Sunday, October 25, 2020

Review: Atomic Love by Jennie Fields

Title: Atomic Love

Author: Jennie Fields

Year Published: 2020

Category: Adult fiction (historical)
Pages: 368
Rating: 4 out of 5

Location (my 2020 Google Reading map)USA (IL)

FTC Disclosure: I bought this book with my own money

Summary (from the inside flap of the book): Chicago, 1950. Rosalind Porter has always defied expectations--in her work as a physicist on the Manhattan Project and in her passionate love affair with colleague Thomas Weaver. Five years after the end of both, her guilt over the bomb and her heartbreak over Weaver are intertwined. She desperately misses her work in the lab, yet has almost resigned herself to a more conventional life.

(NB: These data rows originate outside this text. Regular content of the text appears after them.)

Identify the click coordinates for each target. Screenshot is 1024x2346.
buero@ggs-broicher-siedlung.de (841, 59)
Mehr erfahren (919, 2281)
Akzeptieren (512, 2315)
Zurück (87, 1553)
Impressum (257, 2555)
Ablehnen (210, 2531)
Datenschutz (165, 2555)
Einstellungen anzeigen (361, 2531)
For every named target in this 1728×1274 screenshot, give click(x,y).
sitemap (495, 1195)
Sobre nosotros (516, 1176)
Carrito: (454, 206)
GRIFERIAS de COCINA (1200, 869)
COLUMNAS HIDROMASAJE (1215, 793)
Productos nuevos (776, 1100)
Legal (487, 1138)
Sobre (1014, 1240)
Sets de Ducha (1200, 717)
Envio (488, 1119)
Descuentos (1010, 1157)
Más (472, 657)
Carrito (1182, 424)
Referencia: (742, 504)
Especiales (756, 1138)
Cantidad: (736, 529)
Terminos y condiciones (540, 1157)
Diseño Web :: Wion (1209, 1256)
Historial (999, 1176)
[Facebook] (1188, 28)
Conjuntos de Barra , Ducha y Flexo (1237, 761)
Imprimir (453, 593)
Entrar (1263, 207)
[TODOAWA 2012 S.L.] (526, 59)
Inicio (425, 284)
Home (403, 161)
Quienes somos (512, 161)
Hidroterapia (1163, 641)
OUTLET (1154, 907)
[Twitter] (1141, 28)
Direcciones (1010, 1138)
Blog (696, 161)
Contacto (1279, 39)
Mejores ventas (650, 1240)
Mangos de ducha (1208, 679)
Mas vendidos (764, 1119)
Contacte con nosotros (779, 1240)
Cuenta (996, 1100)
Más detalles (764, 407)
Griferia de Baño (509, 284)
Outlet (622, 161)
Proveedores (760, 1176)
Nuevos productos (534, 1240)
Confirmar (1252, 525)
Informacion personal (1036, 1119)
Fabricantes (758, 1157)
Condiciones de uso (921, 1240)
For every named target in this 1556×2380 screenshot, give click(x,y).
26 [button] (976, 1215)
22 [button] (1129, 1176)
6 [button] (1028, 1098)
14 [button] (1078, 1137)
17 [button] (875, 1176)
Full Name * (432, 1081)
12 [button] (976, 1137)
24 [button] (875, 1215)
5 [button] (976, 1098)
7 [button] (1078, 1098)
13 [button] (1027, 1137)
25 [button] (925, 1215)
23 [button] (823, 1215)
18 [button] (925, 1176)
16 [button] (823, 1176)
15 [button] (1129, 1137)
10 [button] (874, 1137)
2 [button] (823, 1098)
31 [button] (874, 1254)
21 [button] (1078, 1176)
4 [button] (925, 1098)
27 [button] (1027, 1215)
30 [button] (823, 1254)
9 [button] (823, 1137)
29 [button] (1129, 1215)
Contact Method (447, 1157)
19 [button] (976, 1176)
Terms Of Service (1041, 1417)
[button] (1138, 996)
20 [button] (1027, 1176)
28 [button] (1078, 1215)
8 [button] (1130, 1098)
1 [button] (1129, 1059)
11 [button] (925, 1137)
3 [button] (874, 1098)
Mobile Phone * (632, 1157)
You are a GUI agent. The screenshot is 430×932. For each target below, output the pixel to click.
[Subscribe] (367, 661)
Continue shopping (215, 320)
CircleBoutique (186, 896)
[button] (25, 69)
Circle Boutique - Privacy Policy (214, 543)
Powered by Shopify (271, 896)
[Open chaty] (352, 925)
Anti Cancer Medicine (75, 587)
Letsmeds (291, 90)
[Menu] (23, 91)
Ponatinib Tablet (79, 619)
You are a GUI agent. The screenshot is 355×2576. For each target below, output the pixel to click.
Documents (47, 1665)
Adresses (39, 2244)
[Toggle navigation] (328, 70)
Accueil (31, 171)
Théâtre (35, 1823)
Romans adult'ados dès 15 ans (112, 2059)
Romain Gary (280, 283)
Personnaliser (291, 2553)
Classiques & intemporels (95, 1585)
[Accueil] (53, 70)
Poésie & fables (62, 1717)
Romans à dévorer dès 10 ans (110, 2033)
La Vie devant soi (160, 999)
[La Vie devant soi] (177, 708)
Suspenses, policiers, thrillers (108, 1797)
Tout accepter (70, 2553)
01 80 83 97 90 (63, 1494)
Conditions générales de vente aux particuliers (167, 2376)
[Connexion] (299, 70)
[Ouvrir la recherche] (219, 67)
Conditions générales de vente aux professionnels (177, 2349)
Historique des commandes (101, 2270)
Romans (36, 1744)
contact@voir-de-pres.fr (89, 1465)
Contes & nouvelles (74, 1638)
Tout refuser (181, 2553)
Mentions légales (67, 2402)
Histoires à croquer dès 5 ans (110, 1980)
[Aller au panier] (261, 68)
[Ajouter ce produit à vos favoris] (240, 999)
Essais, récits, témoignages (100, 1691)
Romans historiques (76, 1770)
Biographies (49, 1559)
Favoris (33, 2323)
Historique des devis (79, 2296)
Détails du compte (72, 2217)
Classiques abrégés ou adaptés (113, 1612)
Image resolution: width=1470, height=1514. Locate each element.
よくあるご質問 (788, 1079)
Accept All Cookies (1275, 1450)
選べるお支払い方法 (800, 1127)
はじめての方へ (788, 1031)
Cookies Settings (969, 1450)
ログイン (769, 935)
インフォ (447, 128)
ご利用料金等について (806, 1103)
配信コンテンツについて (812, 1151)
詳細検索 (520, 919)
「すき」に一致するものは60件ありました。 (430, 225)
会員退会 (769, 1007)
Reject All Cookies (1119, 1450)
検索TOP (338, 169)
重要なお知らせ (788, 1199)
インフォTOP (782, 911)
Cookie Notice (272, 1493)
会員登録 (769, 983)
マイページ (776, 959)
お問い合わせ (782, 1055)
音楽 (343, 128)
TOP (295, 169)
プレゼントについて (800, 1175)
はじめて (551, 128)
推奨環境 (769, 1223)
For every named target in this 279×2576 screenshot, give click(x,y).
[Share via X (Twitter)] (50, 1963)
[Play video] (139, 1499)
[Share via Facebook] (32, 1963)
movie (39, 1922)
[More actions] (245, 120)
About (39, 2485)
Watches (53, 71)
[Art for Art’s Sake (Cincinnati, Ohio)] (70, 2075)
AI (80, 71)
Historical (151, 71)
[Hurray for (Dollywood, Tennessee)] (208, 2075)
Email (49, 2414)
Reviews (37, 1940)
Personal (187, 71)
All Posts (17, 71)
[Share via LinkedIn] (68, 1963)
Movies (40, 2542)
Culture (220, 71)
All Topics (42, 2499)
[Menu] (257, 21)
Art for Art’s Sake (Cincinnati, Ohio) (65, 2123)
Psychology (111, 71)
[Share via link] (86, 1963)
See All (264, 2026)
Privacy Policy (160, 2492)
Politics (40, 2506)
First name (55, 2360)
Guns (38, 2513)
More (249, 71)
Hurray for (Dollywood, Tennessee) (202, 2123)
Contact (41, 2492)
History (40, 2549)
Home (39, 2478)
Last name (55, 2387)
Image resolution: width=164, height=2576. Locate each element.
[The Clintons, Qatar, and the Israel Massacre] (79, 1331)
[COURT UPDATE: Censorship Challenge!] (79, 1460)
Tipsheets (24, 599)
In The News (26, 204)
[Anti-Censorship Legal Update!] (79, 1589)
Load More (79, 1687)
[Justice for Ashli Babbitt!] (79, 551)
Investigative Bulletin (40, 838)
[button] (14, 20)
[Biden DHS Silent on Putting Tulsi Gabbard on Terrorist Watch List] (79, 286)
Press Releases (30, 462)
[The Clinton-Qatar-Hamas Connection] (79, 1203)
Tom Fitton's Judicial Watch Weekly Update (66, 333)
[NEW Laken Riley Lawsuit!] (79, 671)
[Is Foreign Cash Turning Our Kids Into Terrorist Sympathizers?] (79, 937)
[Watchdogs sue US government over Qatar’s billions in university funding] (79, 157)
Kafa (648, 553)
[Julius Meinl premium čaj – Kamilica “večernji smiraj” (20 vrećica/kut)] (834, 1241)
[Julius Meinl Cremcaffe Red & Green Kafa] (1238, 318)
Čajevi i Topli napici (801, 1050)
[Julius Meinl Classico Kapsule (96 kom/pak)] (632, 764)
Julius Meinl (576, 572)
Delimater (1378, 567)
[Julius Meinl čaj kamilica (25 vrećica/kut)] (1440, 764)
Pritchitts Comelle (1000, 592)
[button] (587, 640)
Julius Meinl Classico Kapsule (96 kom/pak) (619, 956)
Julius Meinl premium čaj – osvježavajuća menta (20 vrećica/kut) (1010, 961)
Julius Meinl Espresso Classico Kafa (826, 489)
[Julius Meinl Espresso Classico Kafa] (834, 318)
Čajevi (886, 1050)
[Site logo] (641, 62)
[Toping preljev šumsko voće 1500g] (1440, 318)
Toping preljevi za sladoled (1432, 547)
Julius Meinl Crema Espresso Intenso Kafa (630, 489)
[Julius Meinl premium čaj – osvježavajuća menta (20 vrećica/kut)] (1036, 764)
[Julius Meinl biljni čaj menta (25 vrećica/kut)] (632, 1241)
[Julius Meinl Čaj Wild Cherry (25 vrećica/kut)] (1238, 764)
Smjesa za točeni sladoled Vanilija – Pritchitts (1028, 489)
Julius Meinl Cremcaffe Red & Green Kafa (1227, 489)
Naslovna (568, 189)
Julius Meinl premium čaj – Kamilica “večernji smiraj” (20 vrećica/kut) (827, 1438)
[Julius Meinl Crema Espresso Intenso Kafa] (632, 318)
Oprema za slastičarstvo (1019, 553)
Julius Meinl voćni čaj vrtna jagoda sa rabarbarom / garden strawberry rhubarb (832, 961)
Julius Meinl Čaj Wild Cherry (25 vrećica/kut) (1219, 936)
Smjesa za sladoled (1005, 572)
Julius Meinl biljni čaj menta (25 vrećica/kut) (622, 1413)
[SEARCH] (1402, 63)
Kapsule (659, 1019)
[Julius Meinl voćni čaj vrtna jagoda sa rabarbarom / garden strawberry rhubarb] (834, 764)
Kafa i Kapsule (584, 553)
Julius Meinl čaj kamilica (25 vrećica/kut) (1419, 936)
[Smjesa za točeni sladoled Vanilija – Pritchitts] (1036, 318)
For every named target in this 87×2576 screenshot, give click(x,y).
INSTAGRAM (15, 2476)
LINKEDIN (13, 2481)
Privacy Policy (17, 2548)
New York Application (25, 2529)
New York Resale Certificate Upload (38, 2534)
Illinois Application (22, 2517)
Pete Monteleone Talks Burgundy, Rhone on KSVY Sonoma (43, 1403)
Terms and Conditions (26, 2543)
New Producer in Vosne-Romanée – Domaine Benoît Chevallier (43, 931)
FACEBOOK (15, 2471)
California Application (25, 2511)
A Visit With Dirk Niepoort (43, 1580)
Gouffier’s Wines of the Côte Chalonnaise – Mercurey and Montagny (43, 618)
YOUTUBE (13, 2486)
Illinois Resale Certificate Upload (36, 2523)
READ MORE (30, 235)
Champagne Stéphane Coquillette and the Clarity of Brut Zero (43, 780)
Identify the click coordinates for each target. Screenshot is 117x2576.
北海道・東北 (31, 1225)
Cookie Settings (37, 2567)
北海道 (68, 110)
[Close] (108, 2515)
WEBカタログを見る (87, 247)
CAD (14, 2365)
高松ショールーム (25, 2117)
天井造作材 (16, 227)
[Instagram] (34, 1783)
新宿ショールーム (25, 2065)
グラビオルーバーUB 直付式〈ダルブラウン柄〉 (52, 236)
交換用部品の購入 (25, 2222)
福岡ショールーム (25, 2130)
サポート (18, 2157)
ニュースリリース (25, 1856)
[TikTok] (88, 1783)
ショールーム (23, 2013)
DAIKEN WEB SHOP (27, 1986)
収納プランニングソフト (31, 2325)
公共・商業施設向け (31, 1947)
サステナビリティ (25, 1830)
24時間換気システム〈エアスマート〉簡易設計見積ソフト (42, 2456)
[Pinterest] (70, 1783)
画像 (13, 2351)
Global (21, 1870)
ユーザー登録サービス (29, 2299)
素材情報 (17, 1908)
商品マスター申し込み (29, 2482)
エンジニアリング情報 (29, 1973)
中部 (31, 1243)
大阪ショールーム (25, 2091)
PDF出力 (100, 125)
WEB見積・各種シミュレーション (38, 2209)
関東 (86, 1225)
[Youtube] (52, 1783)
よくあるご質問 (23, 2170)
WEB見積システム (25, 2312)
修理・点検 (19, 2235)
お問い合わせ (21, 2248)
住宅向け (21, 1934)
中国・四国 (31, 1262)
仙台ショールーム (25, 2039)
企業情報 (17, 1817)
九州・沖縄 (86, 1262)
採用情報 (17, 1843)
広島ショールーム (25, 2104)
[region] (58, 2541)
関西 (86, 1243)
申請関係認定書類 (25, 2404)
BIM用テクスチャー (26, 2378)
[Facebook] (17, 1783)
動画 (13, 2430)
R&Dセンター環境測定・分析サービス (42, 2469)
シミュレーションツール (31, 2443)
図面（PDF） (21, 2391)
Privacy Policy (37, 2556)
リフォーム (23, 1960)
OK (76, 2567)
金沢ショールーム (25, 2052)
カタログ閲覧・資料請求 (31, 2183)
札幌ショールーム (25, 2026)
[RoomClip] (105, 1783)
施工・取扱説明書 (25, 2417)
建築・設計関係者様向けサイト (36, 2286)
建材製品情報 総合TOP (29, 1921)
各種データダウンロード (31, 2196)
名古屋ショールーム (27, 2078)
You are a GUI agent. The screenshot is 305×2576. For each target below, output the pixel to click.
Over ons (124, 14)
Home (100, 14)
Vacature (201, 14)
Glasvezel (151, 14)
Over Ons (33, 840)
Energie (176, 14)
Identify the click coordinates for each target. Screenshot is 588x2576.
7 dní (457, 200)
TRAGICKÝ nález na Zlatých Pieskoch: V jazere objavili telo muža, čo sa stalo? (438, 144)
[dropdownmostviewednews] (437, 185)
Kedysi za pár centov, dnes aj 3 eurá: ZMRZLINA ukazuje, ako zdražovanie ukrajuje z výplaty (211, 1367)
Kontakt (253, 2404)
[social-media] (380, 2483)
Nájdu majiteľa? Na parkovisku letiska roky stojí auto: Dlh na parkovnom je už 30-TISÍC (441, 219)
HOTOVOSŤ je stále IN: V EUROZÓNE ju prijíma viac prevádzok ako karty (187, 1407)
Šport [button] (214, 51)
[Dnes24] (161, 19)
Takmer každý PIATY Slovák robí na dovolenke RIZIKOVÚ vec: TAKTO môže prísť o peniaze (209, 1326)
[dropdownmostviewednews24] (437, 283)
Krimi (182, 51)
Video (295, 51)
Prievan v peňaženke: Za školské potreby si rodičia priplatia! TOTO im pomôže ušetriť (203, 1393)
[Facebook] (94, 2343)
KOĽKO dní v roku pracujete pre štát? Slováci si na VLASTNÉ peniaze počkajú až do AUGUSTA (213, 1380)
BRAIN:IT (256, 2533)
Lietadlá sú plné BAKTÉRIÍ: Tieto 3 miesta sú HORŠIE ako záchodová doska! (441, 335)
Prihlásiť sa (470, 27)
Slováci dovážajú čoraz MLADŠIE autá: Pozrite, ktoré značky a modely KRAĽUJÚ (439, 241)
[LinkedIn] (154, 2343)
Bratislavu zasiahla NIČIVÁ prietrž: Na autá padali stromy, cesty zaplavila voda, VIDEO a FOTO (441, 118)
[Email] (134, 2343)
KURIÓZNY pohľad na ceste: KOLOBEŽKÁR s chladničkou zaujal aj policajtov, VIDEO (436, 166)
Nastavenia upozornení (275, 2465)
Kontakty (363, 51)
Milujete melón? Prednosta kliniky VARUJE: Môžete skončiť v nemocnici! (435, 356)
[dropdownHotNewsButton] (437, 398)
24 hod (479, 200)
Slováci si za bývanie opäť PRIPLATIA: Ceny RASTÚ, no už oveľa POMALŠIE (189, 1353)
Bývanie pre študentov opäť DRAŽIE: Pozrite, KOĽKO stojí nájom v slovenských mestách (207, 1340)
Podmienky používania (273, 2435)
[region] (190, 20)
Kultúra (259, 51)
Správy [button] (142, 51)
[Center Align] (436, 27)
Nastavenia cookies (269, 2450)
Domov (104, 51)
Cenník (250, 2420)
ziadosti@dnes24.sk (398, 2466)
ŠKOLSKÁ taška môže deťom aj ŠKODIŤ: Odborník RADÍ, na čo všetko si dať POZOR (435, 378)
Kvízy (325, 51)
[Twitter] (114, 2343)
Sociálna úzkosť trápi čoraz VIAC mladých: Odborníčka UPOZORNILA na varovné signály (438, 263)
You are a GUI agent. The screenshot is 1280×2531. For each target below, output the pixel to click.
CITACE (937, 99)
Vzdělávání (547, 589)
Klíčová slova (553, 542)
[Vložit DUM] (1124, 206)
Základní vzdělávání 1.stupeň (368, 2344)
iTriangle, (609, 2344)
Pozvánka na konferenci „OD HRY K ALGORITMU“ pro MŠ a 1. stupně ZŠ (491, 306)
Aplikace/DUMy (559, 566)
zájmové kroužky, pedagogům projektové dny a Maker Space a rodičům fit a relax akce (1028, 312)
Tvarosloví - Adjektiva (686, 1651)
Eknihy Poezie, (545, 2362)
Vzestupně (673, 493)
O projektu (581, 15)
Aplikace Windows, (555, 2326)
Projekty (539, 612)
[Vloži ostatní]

Then Weaver gets back in touch--and so does the FBI. Special Agent Charlie Szydlo wants Roz to spy on Weaver, whom the FBI suspects of passing nuclear secrets to Russia. Roz helped to develop these secrets and knows better than anyone the devastating power such knowledge holds. But can she spy on a man she still loves, despite her better instincts? At the same time, something about Charlie draws her in. He's a former prisoner of war haunted by his past, just as her past haunts her.

As Rosalind's feelings for each man deepen, so too does the danger she finds herself in. She will have to choose: the man who taught her how to love . . . or the man her love might save?
 
Review: I have had this book on my TBR shelf for a few months; I got it from Book of the Month but somehow kept not choosing to read it. I am glad I finally did as it read quickly and is set in an interesting time.

First, I must comment on the cover as I love noticing cover trends. It seems that all historical fiction now has a woman (or two) walking away from the reader in a misty landscape. 

1950s America was a time of turmoil for some. The war had ended, modernization was coming in (think electric houses!), women were kicked out of the workplace and trying to adjust to staying home, McCarthy was on the rampage looking for communists, and the Russians were building A- and H-bombs to rival those of the US. And there seems to have been quite a bit of liquor drinking.

This novel combines history, the space race, the Manhattan Project, a female scientist in a time of very few, love, the FBI, intrigue, murder, and more as it explores Rosalind's guilt over her role in the bombing of Hiroshima and Nagasaki, her desire to be a scientist again, her fear of commitment, her desire to be loved, and to love. That's a lot, but it all fits together well in a story that reads quickly and easily.

The book could come off as a bit shallow because it covers a lot, but I enjoyed the read and the author's note at the back that explains the connection to the real lone woman on the Manhattan Project and her own mother, who was a scientist of this era.